Input for this task ▸

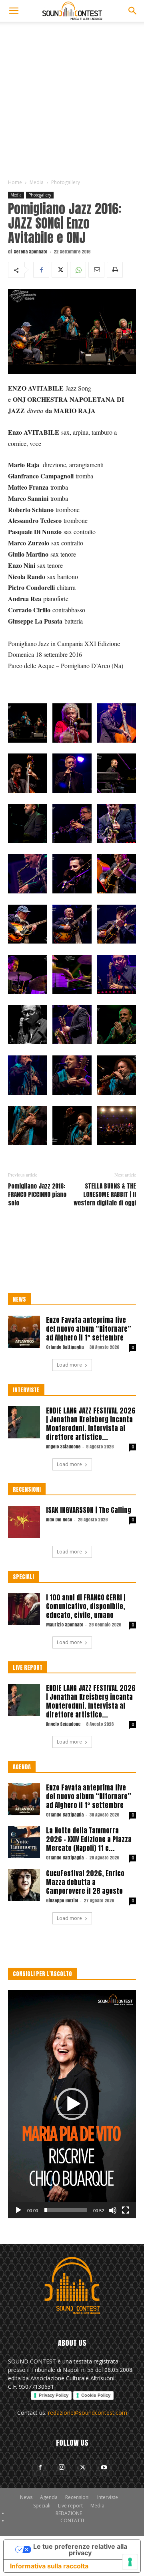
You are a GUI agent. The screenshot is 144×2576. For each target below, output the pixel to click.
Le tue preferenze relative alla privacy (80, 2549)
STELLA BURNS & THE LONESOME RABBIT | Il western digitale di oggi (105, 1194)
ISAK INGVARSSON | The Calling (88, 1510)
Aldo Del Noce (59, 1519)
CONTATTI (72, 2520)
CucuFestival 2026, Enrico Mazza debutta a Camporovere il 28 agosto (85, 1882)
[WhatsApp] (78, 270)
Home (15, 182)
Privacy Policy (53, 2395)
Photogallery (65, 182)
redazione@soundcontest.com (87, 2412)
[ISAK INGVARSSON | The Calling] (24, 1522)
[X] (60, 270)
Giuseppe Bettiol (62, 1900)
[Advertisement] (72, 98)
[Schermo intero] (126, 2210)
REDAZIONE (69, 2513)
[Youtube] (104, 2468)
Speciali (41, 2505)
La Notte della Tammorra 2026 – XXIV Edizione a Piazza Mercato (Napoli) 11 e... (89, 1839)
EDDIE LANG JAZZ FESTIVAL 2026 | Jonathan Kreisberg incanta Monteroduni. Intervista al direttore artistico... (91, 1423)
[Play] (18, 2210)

Exercise instructions ▸
Could you copy every line from the records that has "INGVARSSON" in it?

Solution ▸
ISAK INGVARSSON | The Calling (88, 1510)
[ISAK INGVARSSON | The Calling] (24, 1522)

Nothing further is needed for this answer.